*Activity:* Output each entry in full so that the result matches the data exactly.

*Data for this task:*
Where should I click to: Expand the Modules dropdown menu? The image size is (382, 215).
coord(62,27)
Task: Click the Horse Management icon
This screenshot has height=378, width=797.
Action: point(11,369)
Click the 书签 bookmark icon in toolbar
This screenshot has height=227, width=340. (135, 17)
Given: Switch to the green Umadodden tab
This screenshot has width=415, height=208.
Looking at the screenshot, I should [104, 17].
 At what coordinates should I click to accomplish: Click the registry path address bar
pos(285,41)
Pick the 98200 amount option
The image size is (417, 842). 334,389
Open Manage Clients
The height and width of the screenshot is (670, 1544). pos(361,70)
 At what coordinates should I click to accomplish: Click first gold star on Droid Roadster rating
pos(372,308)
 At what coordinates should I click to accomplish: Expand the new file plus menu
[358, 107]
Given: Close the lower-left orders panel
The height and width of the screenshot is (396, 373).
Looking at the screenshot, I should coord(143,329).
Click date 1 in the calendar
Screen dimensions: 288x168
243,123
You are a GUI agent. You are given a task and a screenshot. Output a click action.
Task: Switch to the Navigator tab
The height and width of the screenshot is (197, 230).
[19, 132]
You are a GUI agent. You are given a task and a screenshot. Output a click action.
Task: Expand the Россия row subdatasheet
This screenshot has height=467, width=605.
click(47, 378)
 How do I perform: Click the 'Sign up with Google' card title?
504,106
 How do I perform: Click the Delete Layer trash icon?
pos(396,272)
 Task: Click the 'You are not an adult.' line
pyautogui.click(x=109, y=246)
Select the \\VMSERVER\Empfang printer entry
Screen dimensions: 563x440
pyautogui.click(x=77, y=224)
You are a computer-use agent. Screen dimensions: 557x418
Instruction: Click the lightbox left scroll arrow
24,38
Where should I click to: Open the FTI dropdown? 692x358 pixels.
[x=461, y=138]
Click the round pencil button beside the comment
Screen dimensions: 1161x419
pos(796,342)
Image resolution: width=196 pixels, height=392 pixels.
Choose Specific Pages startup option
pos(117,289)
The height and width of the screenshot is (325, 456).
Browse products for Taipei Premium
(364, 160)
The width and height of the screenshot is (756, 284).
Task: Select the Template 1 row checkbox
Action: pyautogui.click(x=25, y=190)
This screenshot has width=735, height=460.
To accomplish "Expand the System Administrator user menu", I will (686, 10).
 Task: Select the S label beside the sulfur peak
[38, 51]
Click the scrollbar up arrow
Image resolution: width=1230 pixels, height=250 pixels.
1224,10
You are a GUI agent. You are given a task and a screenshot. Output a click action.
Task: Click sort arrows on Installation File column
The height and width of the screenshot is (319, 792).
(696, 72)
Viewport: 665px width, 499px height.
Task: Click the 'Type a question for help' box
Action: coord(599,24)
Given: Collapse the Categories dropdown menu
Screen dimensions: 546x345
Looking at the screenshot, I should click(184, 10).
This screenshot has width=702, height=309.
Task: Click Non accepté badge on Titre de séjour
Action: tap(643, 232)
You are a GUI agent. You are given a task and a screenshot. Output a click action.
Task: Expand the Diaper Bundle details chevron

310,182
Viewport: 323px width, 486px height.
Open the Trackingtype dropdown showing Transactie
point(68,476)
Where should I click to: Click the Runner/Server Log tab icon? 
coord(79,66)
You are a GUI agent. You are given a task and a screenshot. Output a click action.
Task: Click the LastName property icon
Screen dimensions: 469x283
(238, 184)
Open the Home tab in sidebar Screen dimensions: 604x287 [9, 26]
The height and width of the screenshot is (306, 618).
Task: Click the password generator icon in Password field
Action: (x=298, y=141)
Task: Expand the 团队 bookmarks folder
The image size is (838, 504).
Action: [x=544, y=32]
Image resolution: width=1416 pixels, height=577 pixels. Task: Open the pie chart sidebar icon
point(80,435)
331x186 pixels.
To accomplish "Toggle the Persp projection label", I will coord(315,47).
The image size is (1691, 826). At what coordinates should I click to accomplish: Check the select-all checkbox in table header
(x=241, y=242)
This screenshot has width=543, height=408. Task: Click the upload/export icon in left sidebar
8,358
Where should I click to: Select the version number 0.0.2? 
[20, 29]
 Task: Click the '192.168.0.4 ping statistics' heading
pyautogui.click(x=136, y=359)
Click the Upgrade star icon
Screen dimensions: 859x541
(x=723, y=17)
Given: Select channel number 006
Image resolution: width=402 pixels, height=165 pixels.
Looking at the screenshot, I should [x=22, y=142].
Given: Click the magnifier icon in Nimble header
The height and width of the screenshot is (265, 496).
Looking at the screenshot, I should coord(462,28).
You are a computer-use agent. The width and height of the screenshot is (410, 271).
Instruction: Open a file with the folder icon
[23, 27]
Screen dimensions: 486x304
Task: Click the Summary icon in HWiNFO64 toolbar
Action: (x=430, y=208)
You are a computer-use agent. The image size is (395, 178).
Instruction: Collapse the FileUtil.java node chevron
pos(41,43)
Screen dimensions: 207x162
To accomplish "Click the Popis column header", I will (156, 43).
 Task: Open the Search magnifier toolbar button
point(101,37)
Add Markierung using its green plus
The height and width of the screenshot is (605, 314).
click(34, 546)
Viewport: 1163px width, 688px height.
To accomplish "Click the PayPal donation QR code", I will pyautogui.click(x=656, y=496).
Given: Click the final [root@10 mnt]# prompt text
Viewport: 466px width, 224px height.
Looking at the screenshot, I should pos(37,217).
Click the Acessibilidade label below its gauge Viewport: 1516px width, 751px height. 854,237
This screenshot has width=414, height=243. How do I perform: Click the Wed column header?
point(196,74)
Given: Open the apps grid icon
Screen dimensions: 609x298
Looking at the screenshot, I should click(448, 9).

*Your response:*
Where should I click to: Expand the Modules dropdown menu? The image size is (382, 215).
coord(62,27)
Task: Click the Horse Management icon
This screenshot has height=378, width=797.
Action: point(11,369)
Click the 书签 bookmark icon in toolbar
This screenshot has height=227, width=340. (135, 17)
Given: Switch to the green Umadodden tab
This screenshot has width=415, height=208.
Looking at the screenshot, I should [104, 17].
 At what coordinates should I click to accomplish: Click the registry path address bar
pos(285,41)
Pick the 98200 amount option
The image size is (417, 842). 334,389
Open Manage Clients
The height and width of the screenshot is (670, 1544). pos(361,70)
 At what coordinates should I click to accomplish: Click first gold star on Droid Roadster rating
pos(372,308)
 At what coordinates should I click to accomplish: Expand the new file plus menu
[358, 107]
Given: Close the lower-left orders panel
The height and width of the screenshot is (396, 373).
Looking at the screenshot, I should coord(143,329).
Click date 1 in the calendar
Screen dimensions: 288x168
243,123
You are a GUI agent. You are given a task and a screenshot. Output a click action.
Task: Switch to the Navigator tab
The height and width of the screenshot is (197, 230).
[19, 132]
You are a GUI agent. You are given a task and a screenshot. Output a click action.
Task: Expand the Россия row subdatasheet
This screenshot has height=467, width=605.
click(47, 378)
 How do I perform: Click the 'Sign up with Google' card title?
504,106
 How do I perform: Click the Delete Layer trash icon?
pos(396,272)
 Task: Click the 'You are not an adult.' line
pyautogui.click(x=109, y=246)
Select the \\VMSERVER\Empfang printer entry
Screen dimensions: 563x440
pyautogui.click(x=77, y=224)
You are a computer-use agent. Screen dimensions: 557x418
Instruction: Click the lightbox left scroll arrow
24,38
Where should I click to: Open the FTI dropdown? 692x358 pixels.
[x=461, y=138]
Click the round pencil button beside the comment
Screen dimensions: 1161x419
pos(796,342)
Image resolution: width=196 pixels, height=392 pixels.
Choose Specific Pages startup option
pos(117,289)
The height and width of the screenshot is (325, 456).
Browse products for Taipei Premium
(364, 160)
The width and height of the screenshot is (756, 284).
Task: Select the Template 1 row checkbox
Action: pyautogui.click(x=25, y=190)
This screenshot has width=735, height=460.
To accomplish "Expand the System Administrator user menu", I will (686, 10).
 Task: Select the S label beside the sulfur peak
[38, 51]
Click the scrollbar up arrow
Image resolution: width=1230 pixels, height=250 pixels.
1224,10
You are a GUI agent. You are given a task and a screenshot. Output a click action.
Task: Click sort arrows on Installation File column
The height and width of the screenshot is (319, 792).
(696, 72)
Viewport: 665px width, 499px height.
Task: Click the 'Type a question for help' box
Action: coord(599,24)
Given: Collapse the Categories dropdown menu
Screen dimensions: 546x345
Looking at the screenshot, I should click(184, 10).
This screenshot has width=702, height=309.
Task: Click Non accepté badge on Titre de séjour
Action: tap(643, 232)
You are a GUI agent. You are given a task and a screenshot. Output a click action.
Task: Expand the Diaper Bundle details chevron

310,182
Viewport: 323px width, 486px height.
Open the Trackingtype dropdown showing Transactie
point(68,476)
Where should I click to: Click the Runner/Server Log tab icon? 
coord(79,66)
You are a GUI agent. You are given a task and a screenshot. Output a click action.
Task: Click the LastName property icon
Screen dimensions: 469x283
(238, 184)
Open the Home tab in sidebar Screen dimensions: 604x287 [9, 26]
The height and width of the screenshot is (306, 618).
Task: Click the password generator icon in Password field
Action: (x=298, y=141)
Task: Expand the 团队 bookmarks folder
The image size is (838, 504).
Action: [x=544, y=32]
Image resolution: width=1416 pixels, height=577 pixels. Task: Open the pie chart sidebar icon
point(80,435)
331x186 pixels.
To accomplish "Toggle the Persp projection label", I will coord(315,47).
The image size is (1691, 826). At what coordinates should I click to accomplish: Check the select-all checkbox in table header
(x=241, y=242)
This screenshot has width=543, height=408. Task: Click the upload/export icon in left sidebar
8,358
Where should I click to: Select the version number 0.0.2? 
[20, 29]
 Task: Click the '192.168.0.4 ping statistics' heading
pyautogui.click(x=136, y=359)
Click the Upgrade star icon
Screen dimensions: 859x541
(x=723, y=17)
Given: Select channel number 006
Image resolution: width=402 pixels, height=165 pixels.
Looking at the screenshot, I should [x=22, y=142].
Given: Click the magnifier icon in Nimble header
The height and width of the screenshot is (265, 496).
Looking at the screenshot, I should coord(462,28).
You are a computer-use agent. The width and height of the screenshot is (410, 271).
Instruction: Open a file with the folder icon
[23, 27]
Screen dimensions: 486x304
Task: Click the Summary icon in HWiNFO64 toolbar
Action: (x=430, y=208)
You are a computer-use agent. The image size is (395, 178).
Instruction: Collapse the FileUtil.java node chevron
pos(41,43)
Screen dimensions: 207x162
To accomplish "Click the Popis column header", I will (156, 43).
 Task: Open the Search magnifier toolbar button
point(101,37)
Add Markierung using its green plus
The height and width of the screenshot is (605, 314).
click(34, 546)
Viewport: 1163px width, 688px height.
To accomplish "Click the PayPal donation QR code", I will pyautogui.click(x=656, y=496).
Given: Click the final [root@10 mnt]# prompt text
Viewport: 466px width, 224px height.
Looking at the screenshot, I should pos(37,217).
Click the Acessibilidade label below its gauge Viewport: 1516px width, 751px height. 854,237
This screenshot has width=414, height=243. How do I perform: Click the Wed column header?
point(196,74)
Given: Open the apps grid icon
Screen dimensions: 609x298
Looking at the screenshot, I should click(448, 9).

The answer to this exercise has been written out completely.